Records from a data source:
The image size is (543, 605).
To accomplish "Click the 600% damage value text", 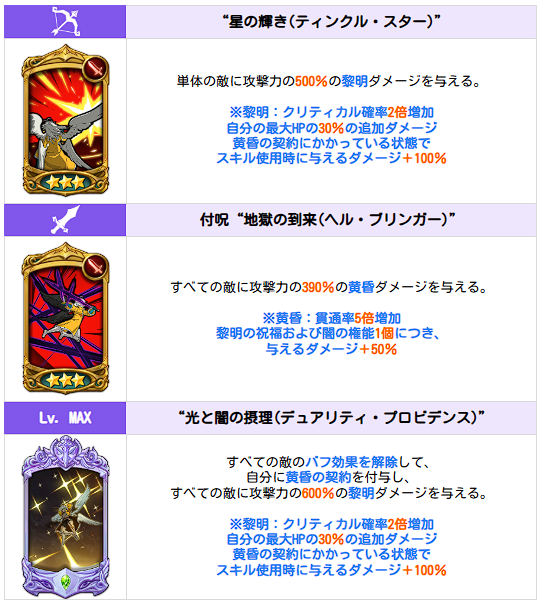I will point(318,493).
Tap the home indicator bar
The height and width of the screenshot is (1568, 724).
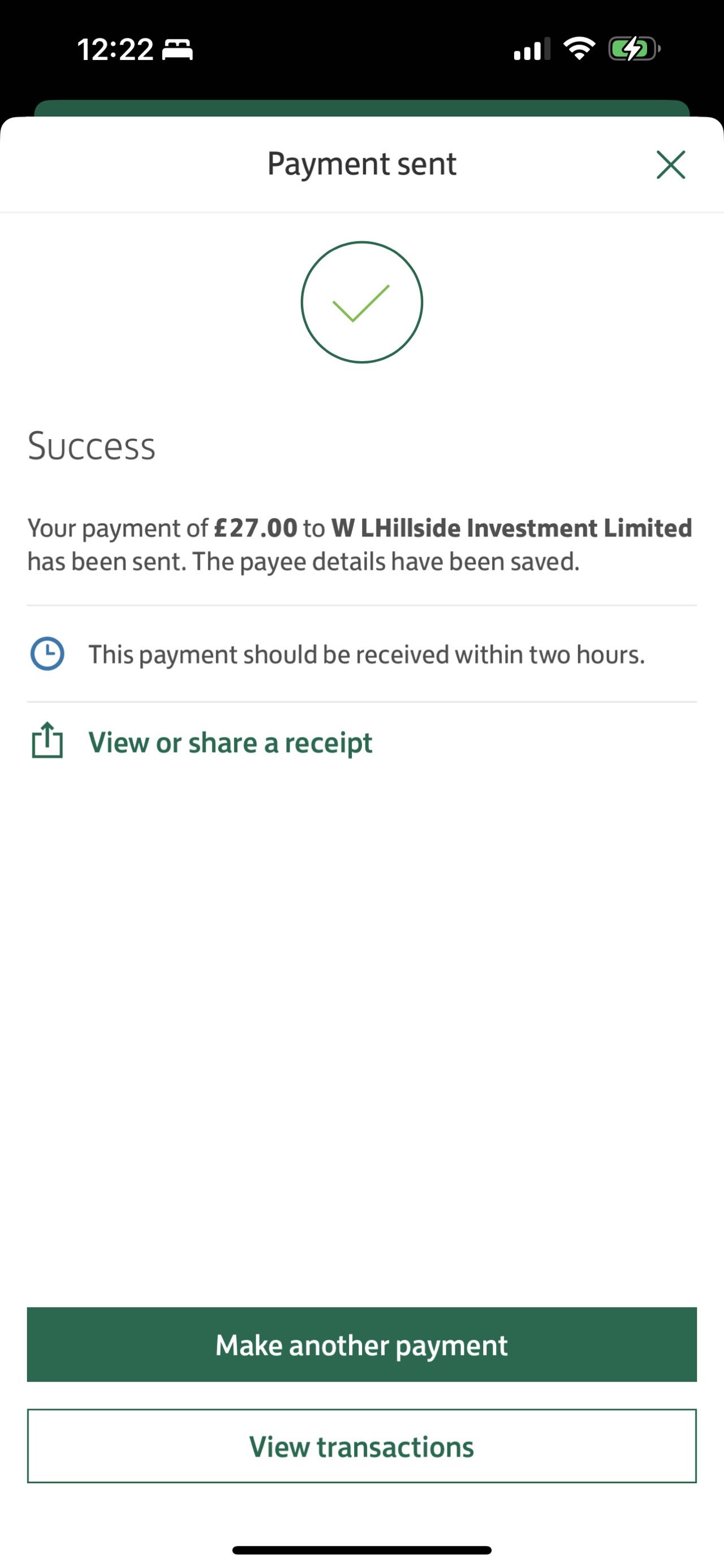(x=361, y=1550)
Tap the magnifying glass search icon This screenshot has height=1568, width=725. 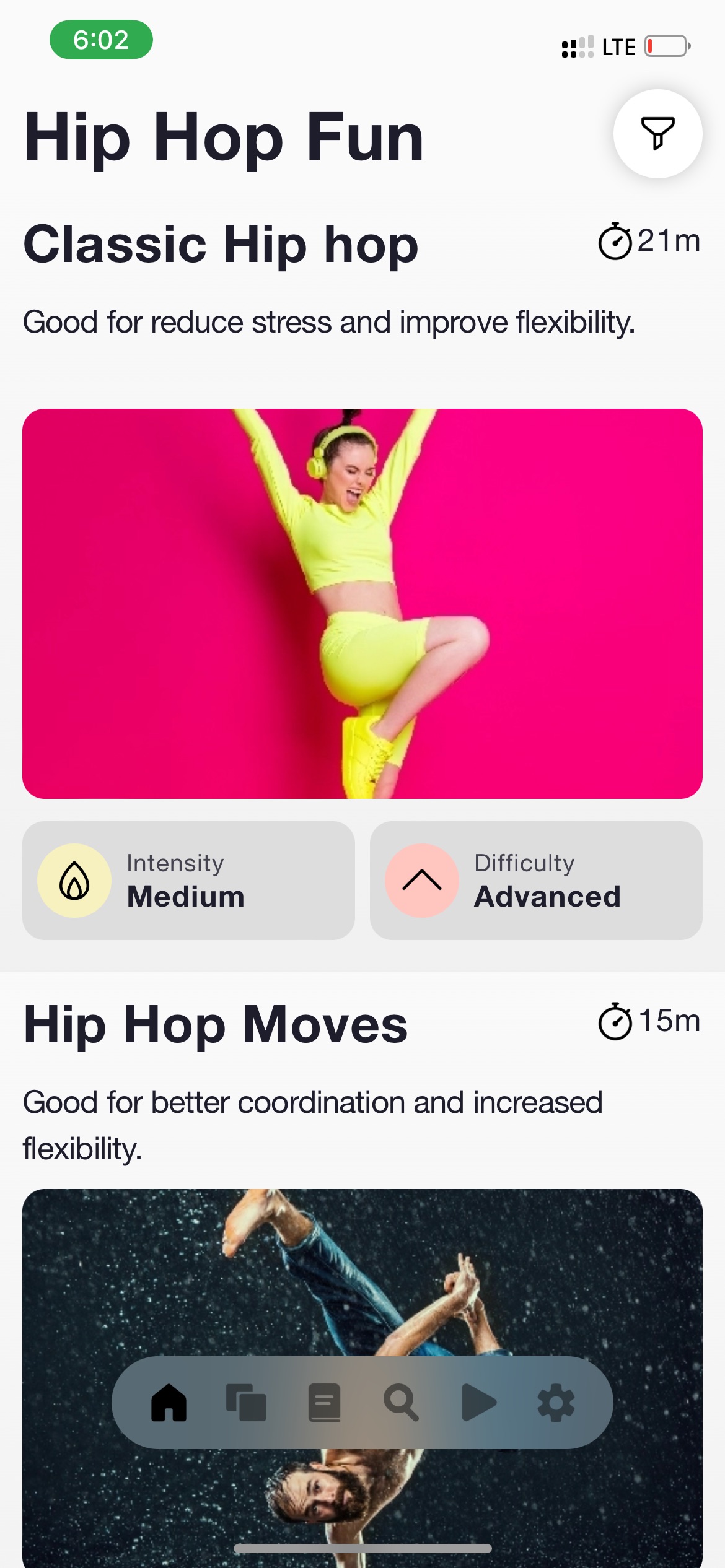tap(402, 1403)
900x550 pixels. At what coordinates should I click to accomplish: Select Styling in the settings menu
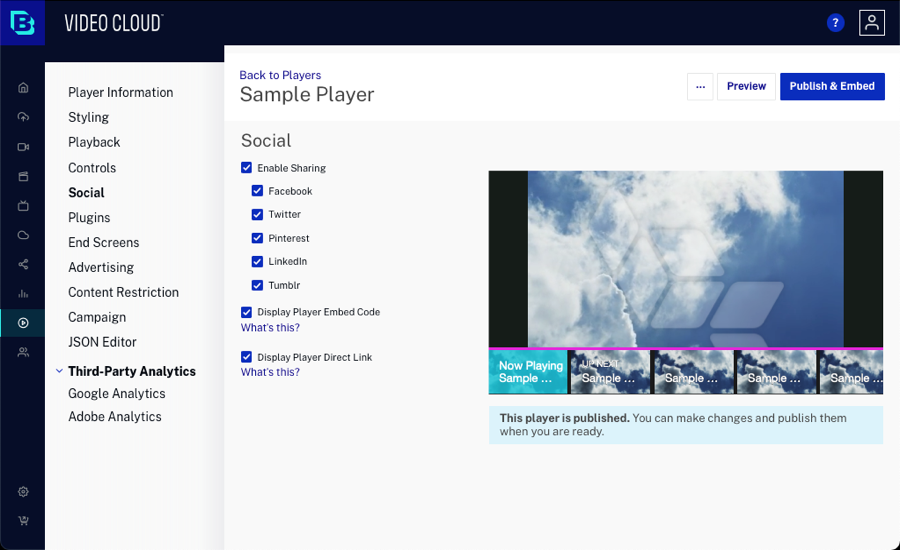click(88, 117)
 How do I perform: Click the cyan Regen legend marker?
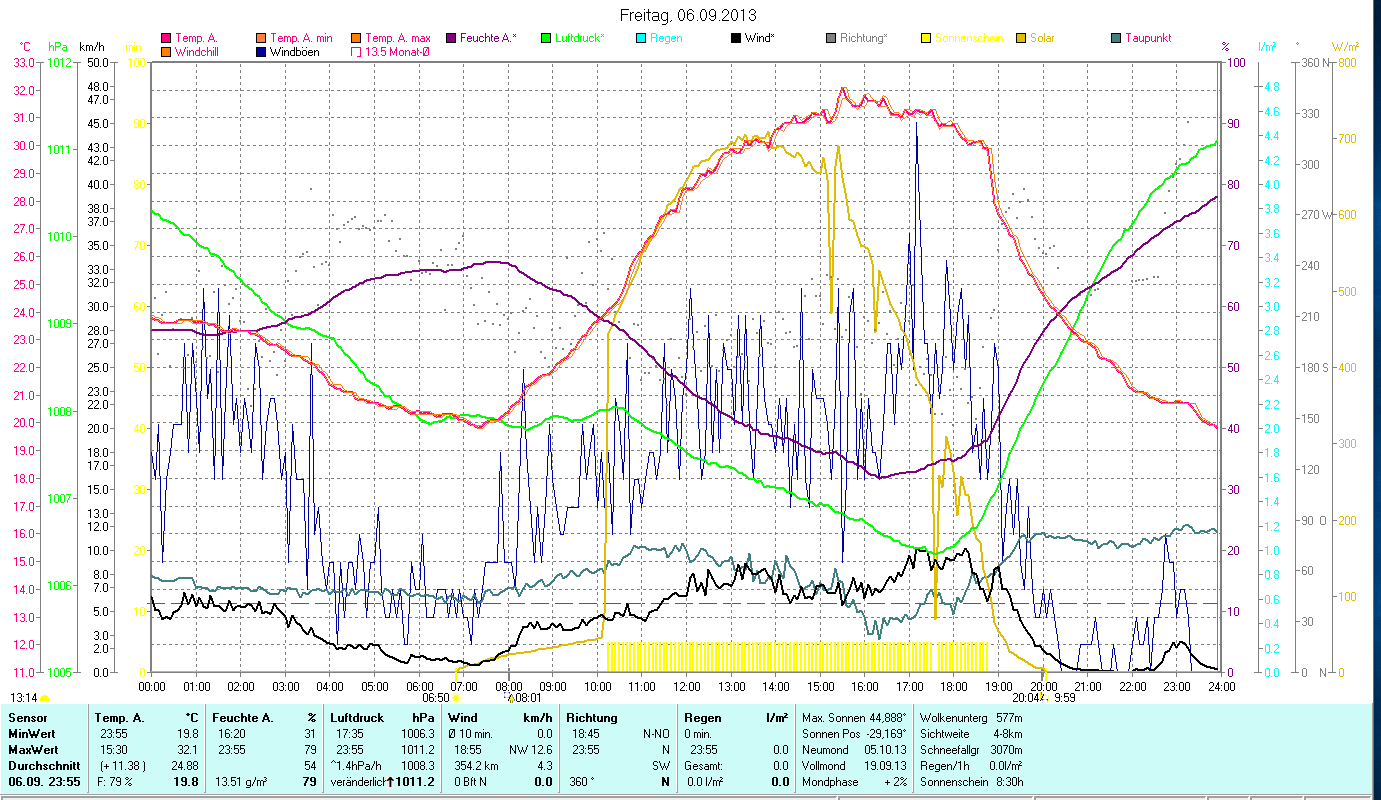click(x=641, y=38)
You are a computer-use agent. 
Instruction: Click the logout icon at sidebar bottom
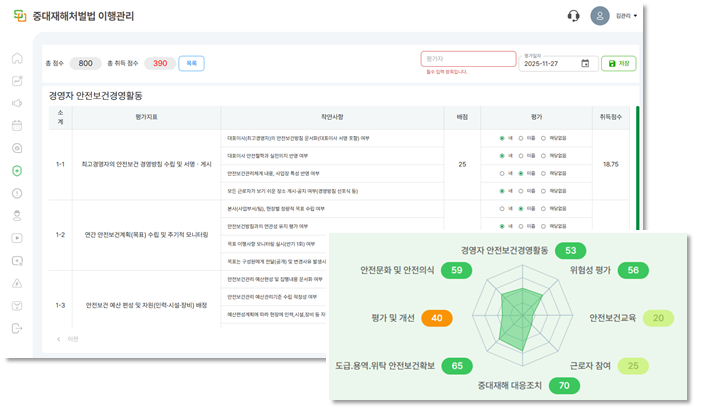pyautogui.click(x=16, y=328)
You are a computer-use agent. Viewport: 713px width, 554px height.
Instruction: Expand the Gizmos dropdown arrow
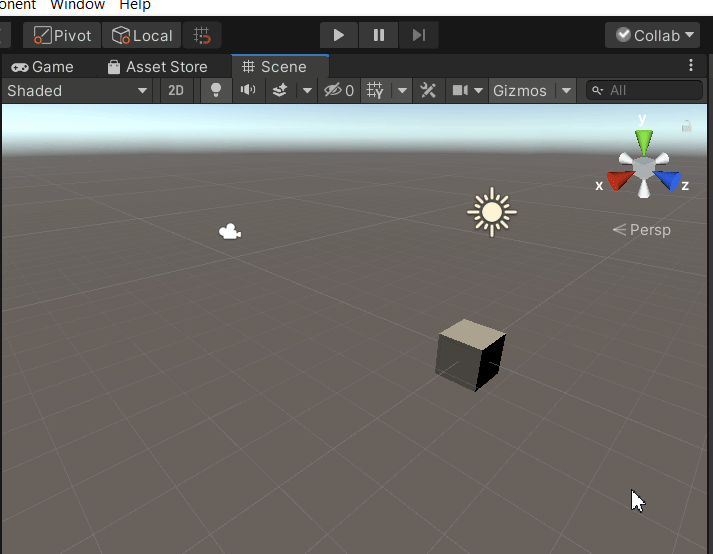(x=567, y=91)
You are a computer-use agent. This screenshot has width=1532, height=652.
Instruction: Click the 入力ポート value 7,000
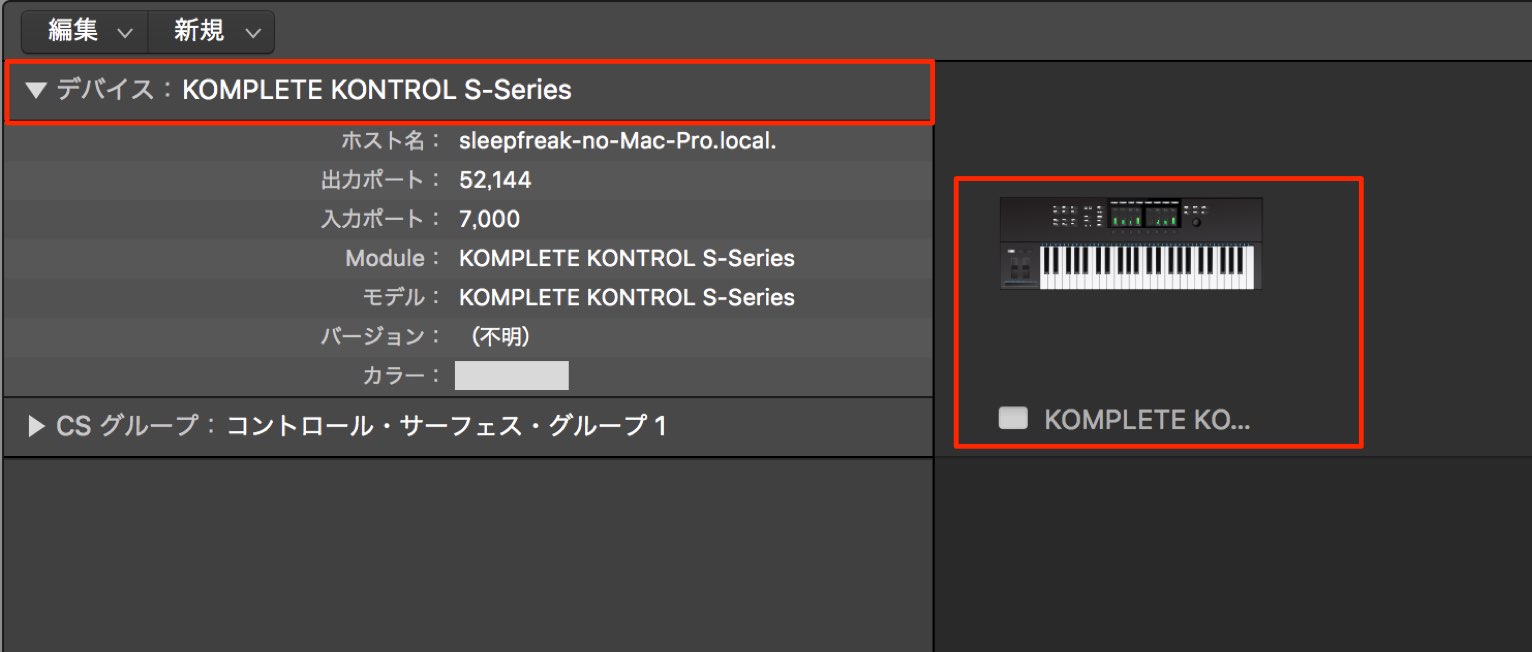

**GOAL OF THE EXERCISE**
Print, exactly and without pictures, the lines from the one holding "You are a computer-use agent. This" through the last line of the entries above, both included.

**EXPECTED ANSWER**
You are a computer-use agent. This screenshot has width=1532, height=652.
Instruction: Click the 入力ポート value 7,000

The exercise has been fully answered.